A UNE petite distance de la maison, mon prédécesseur avait fait un banc, ombragé par une baie d’aubépine et de chèvrefeuille. Là, lorsque le temps était beau et notre travail fini de bonne heure, nous avions l’habitude de nous asseoir ensemble pour jouir d’un vaste paysage dans le calme du soir. Là aussi nous prenions le thé, qui était devenu maintenant un régal assez rare; et, comme nous n’en avions que de temps en temps, il répandait une joie nouvelle, et les préparatifs ne s’en faisaient pas avec peu d’empressement et de cérémonies. Dans ces occasions, nos deux petits nous faisaient toujours la lecture, et ils étaient régulièrement servis après que nous avions fini. Quelquefois, pour mettre de la variété dans nos plaisirs, les filles chantaient en s’accompagnant sur la guitare; pendant qu’elles formaient ainsi un petit concert, ma femme et moi nous descendions, en nous promenant, le champ en pente, embelli de campanules et de centaurées, causant de nos enfants avec délices et jouissant de la brise qui transportait à la fois la santé et l’harmonie.

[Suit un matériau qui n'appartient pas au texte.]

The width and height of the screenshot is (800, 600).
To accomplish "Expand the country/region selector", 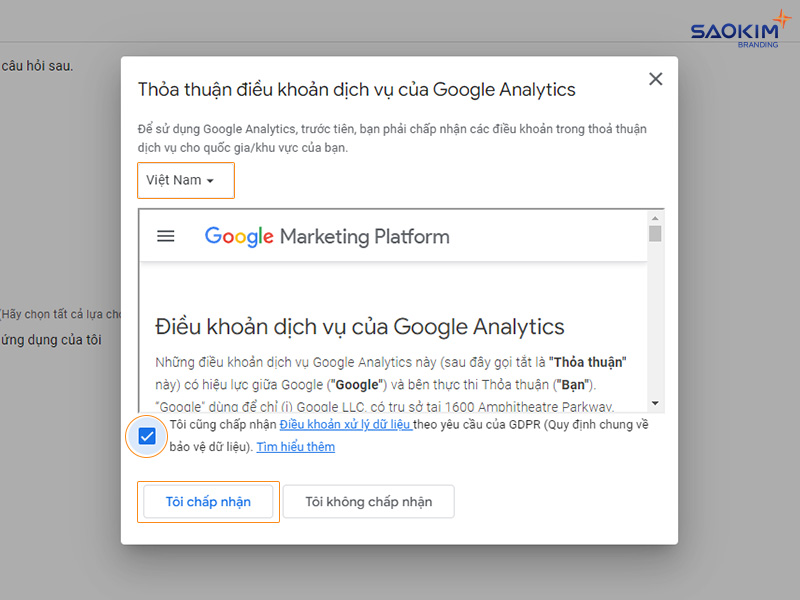I will (x=185, y=180).
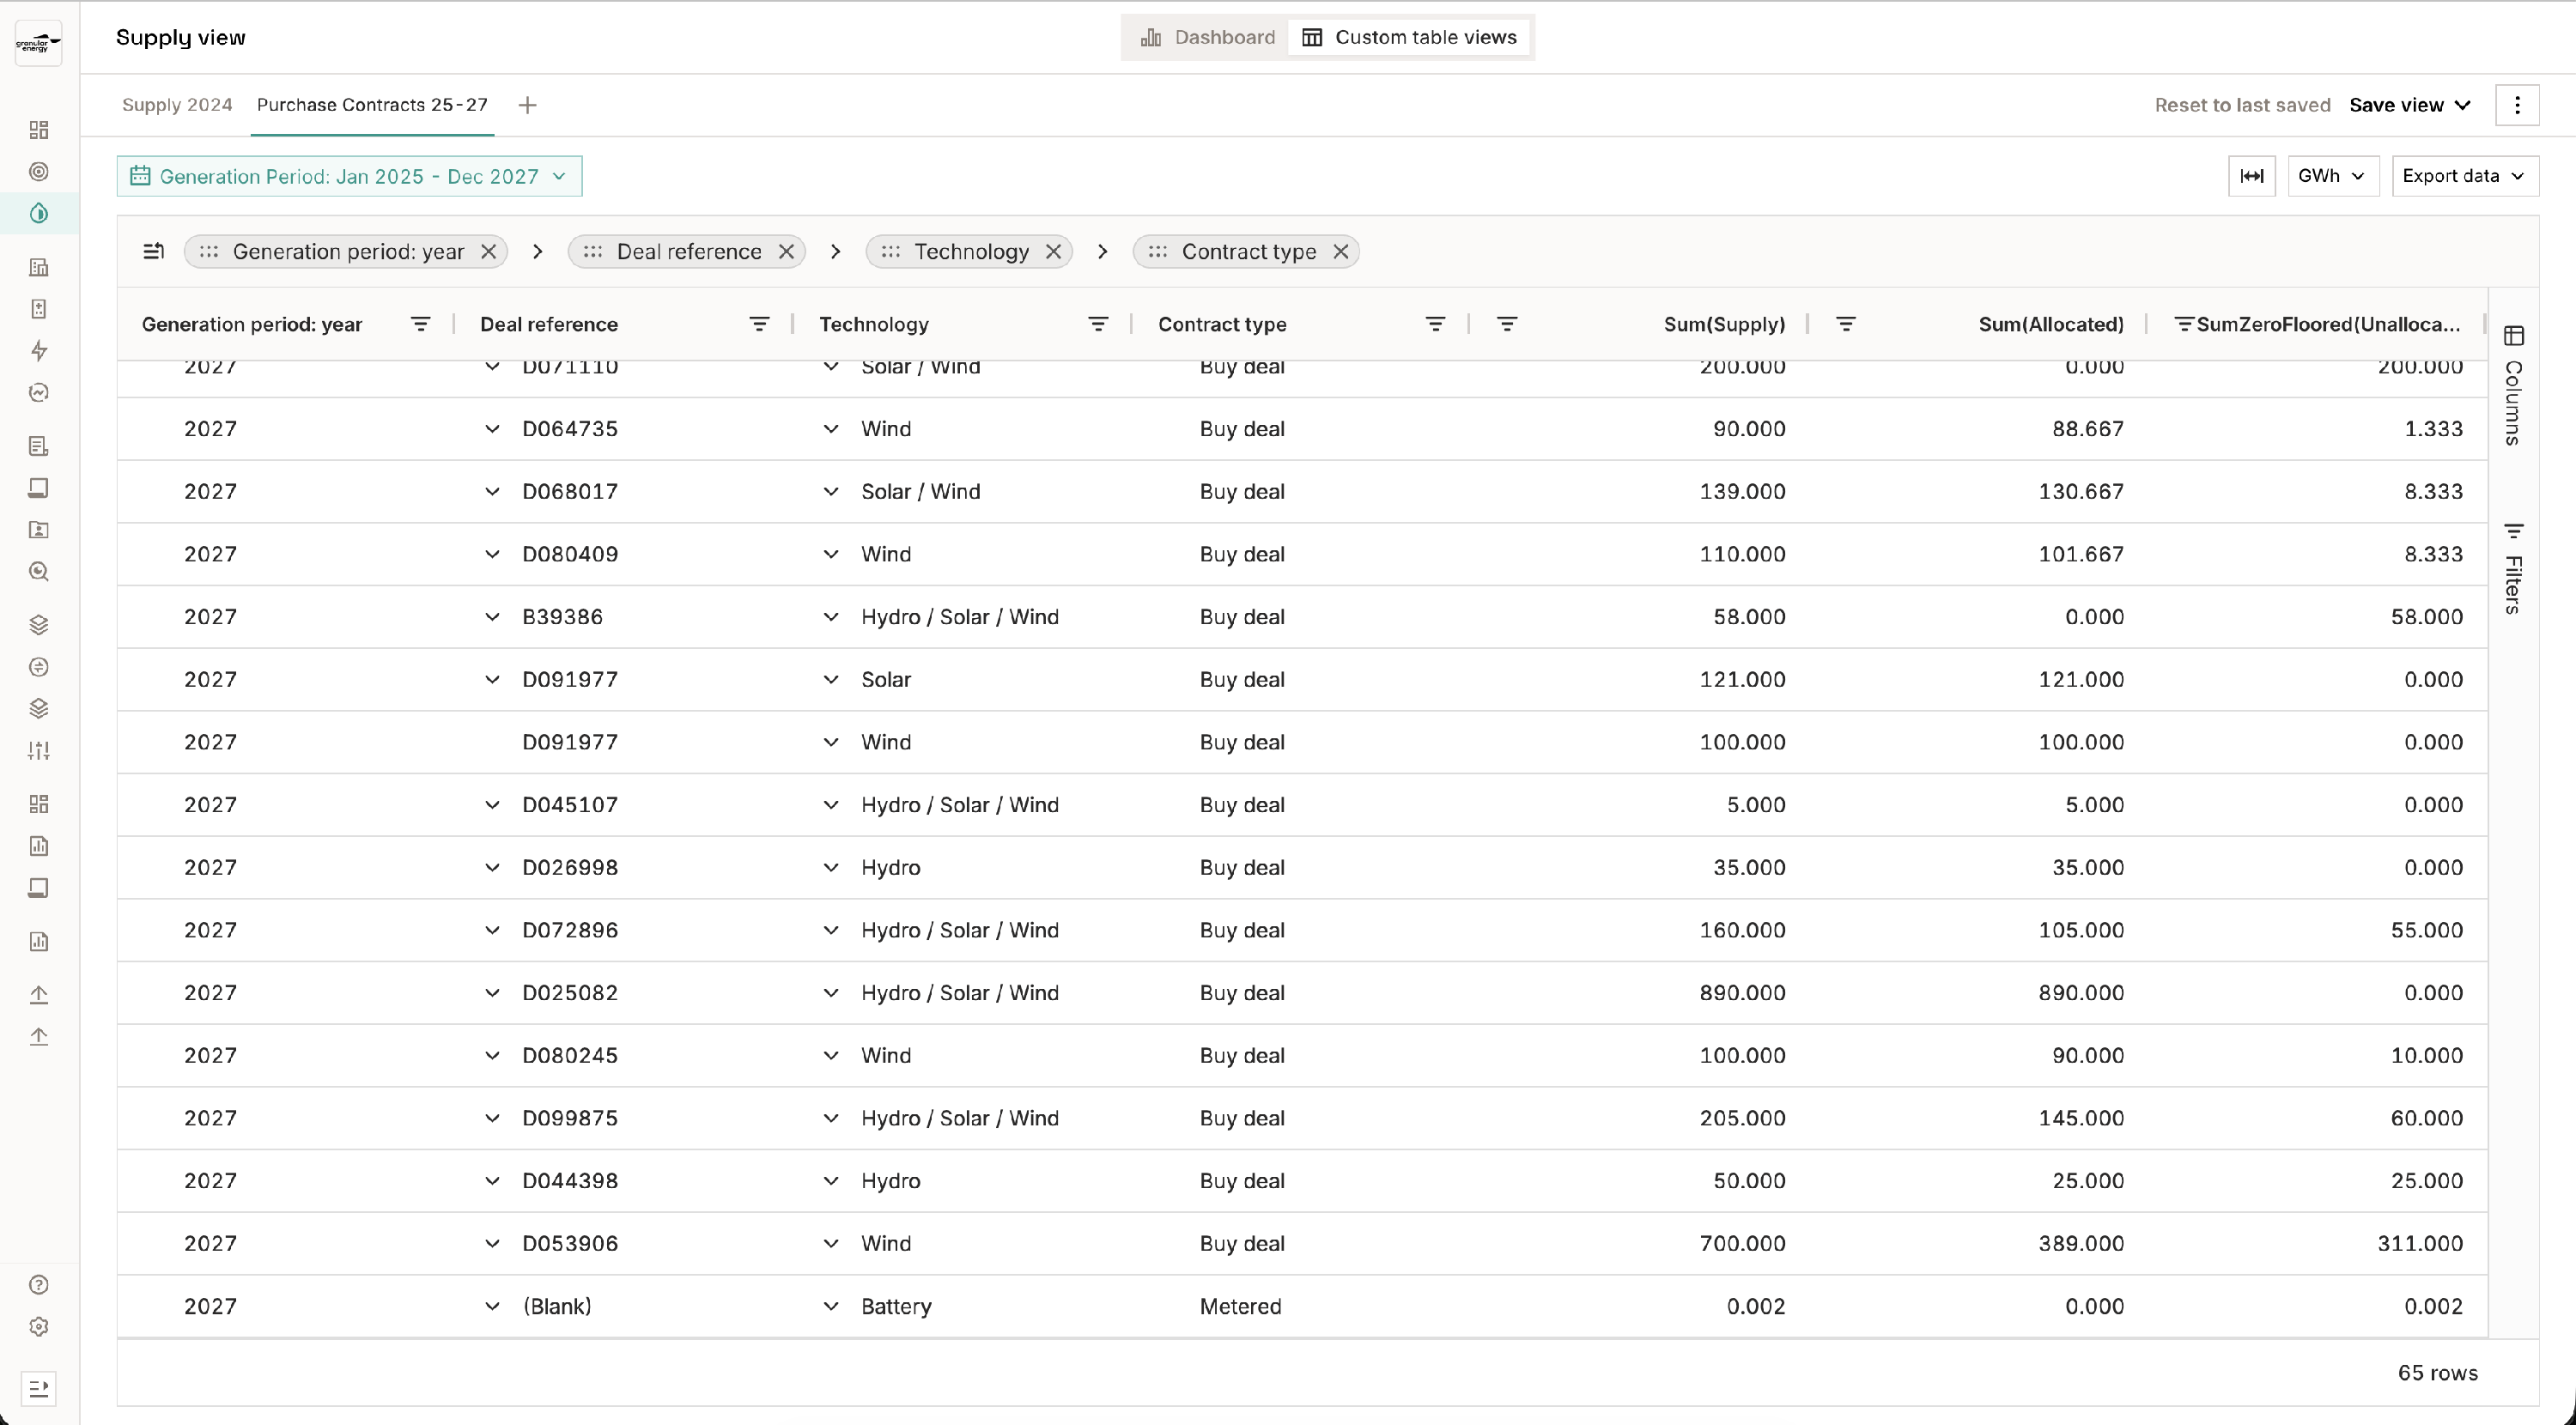Switch to the Supply 2024 tab

177,105
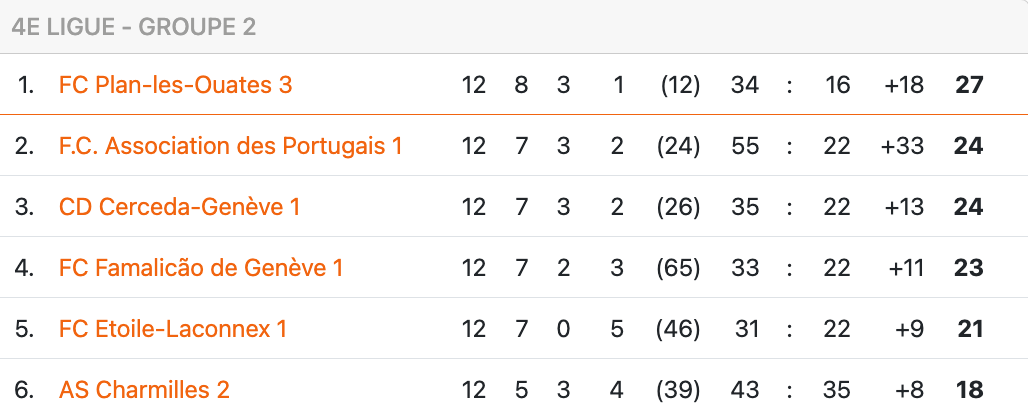Click the +18 goal difference for Plan-les-Ouates
The width and height of the screenshot is (1028, 418).
point(903,85)
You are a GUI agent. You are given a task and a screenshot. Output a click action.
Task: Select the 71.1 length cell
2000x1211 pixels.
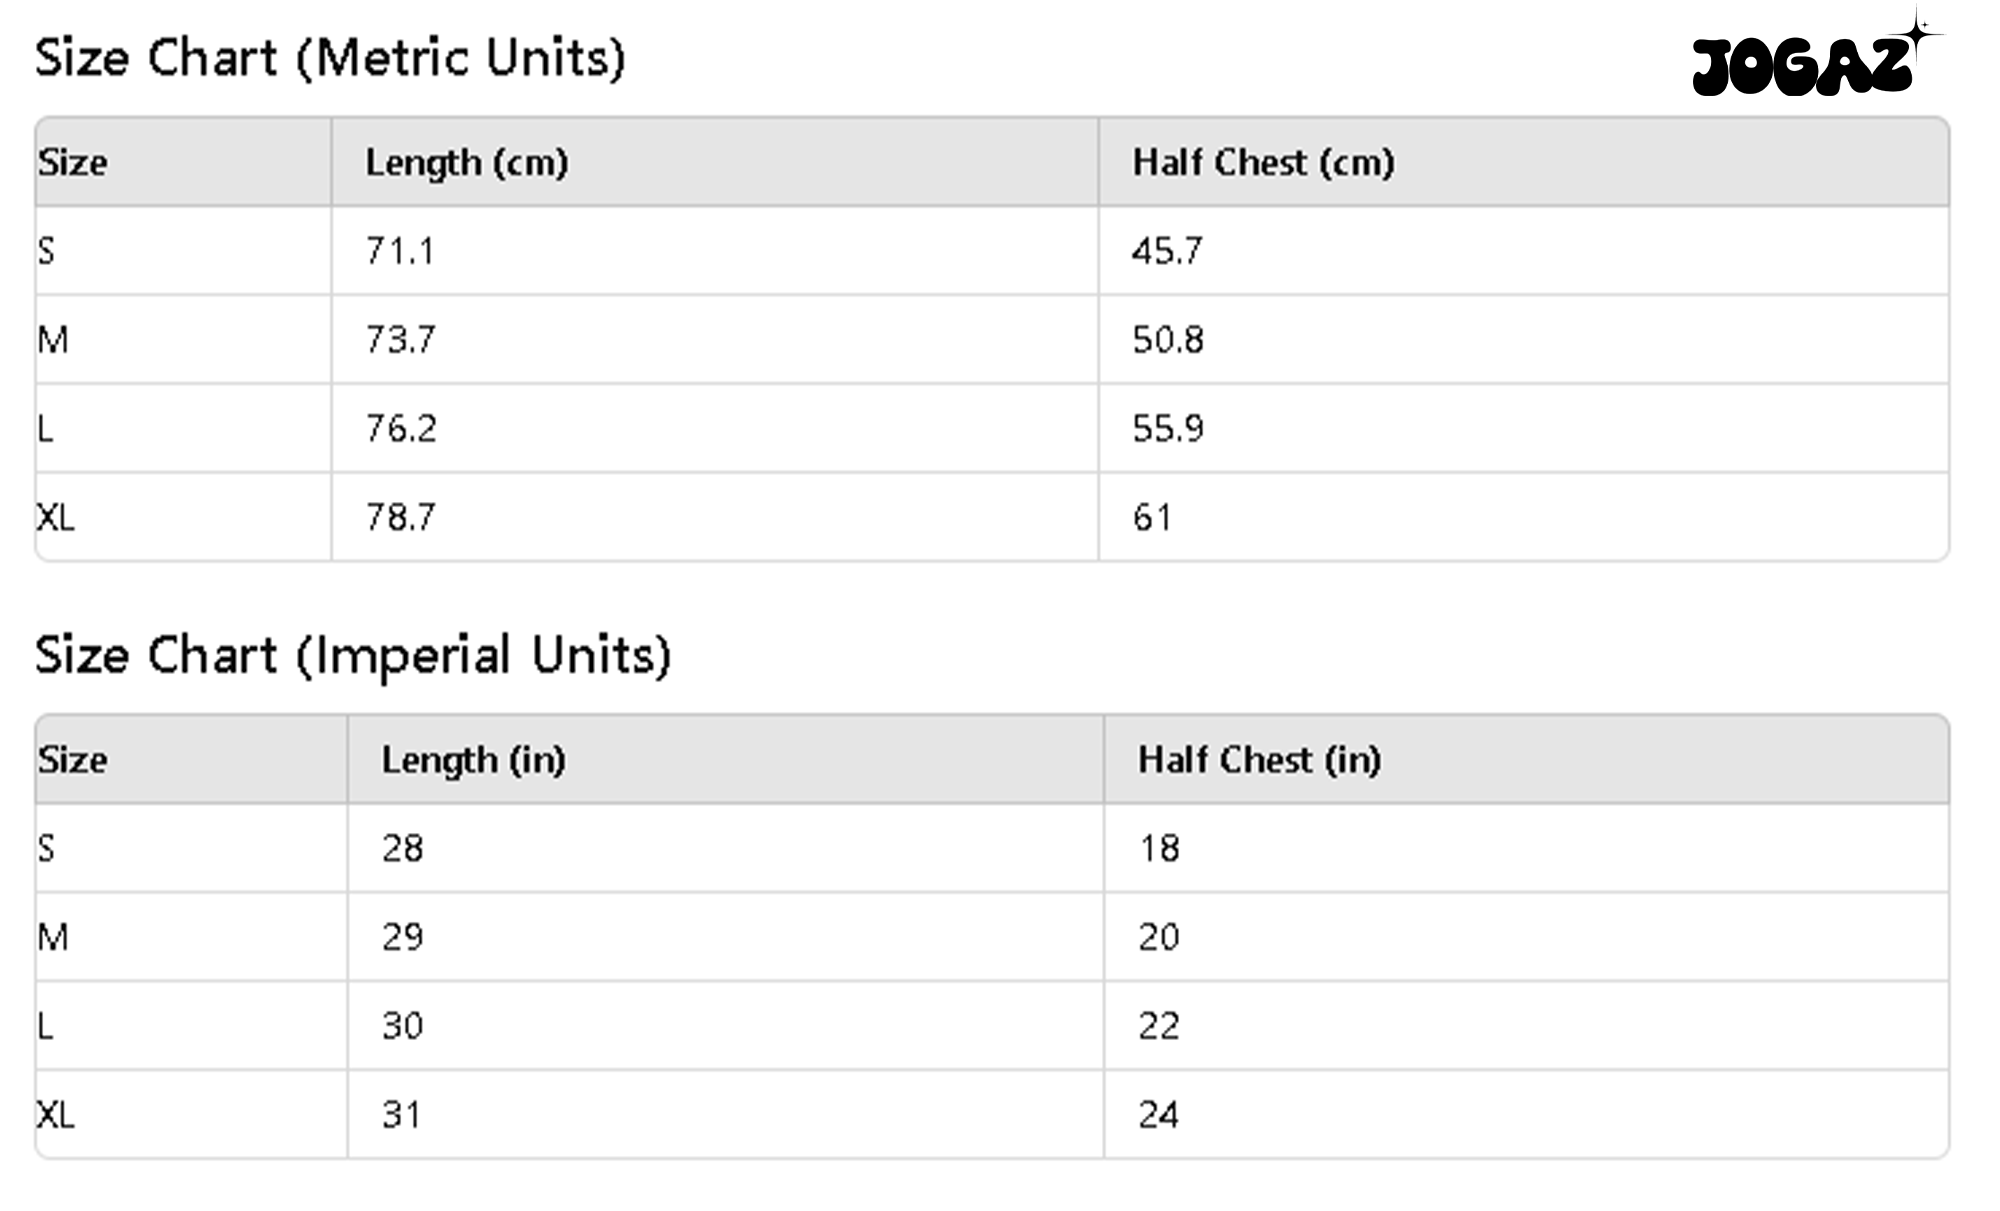400,251
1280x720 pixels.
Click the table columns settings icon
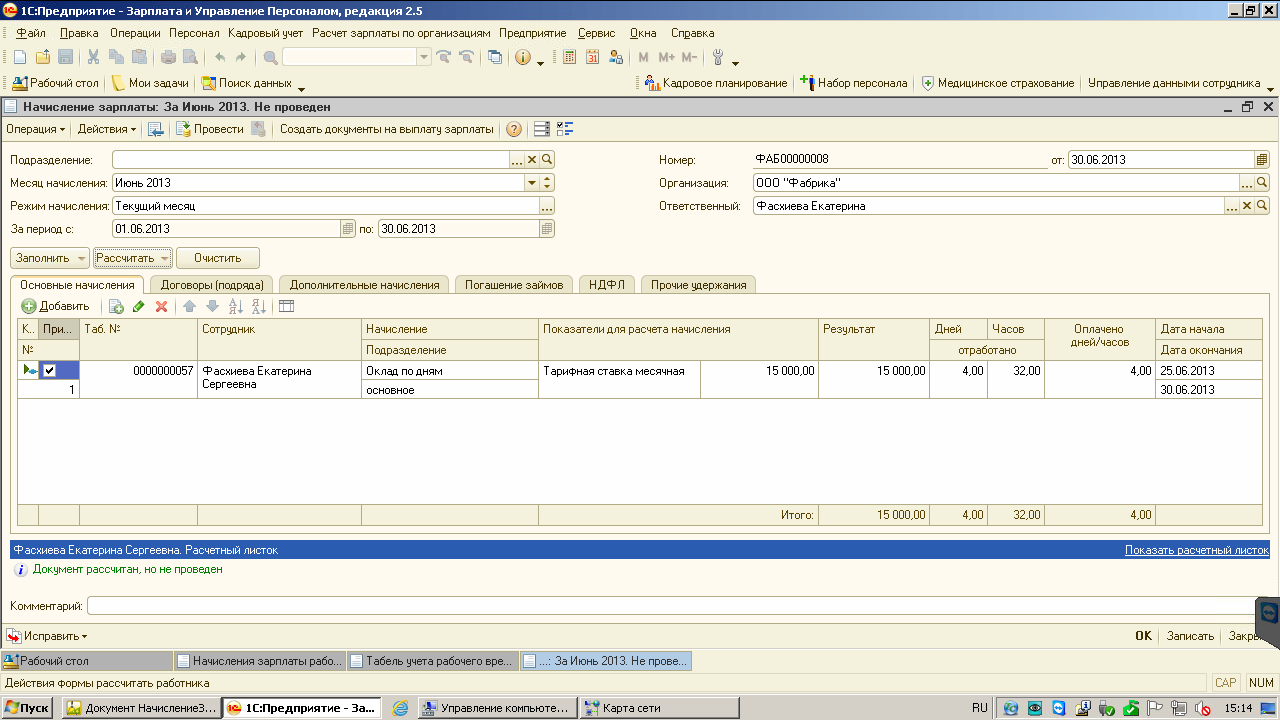click(286, 306)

De cette façon, nous commencions à trouver que toutes les situations de la vie peuvent apporter leurs plaisirs propres. Chaque matin nous éveillait pour la reprise du même travail, mais le soir nous en dédommageait par une insoucieuse hilarité.
C’était au commencement de l’automne, un jour férié,—car je les observais comme des intervalles de relâche dans le travail;—j’avais amené ma famille à notre lieu ordinaire de récréation, et nos jeunes musiciennes commençaient leur concert habituel. Pendant que nous nous occupions ainsi, nous vîmes un cerf passer en bonds rapides à vingt pas environ de l’endroit où nous étions assis. Au pantèlement de ses flancs, il semblait pressé par les chasseurs. Nous n’avions guère eu le temps de songer à la détresse du pauvre animal, lorsque nous aperçûmes les chiens et les cavaliers arriver à toute vitesse à quelque distance derrière et prendre le même sentier qu’il avait pris. Je fus sur-le-champ d’avis de rentrer avec ma famille; mais la curiosité, ou la surprise, ou quelque motif plus caché, retinrent ma femme et mes filles à leurs places. Le chasseur qui courait en avant passa devant nous avec une grande rapidité, suivi de quatre ou cinq autres personnes qui semblaient emportées d’une hâte égale.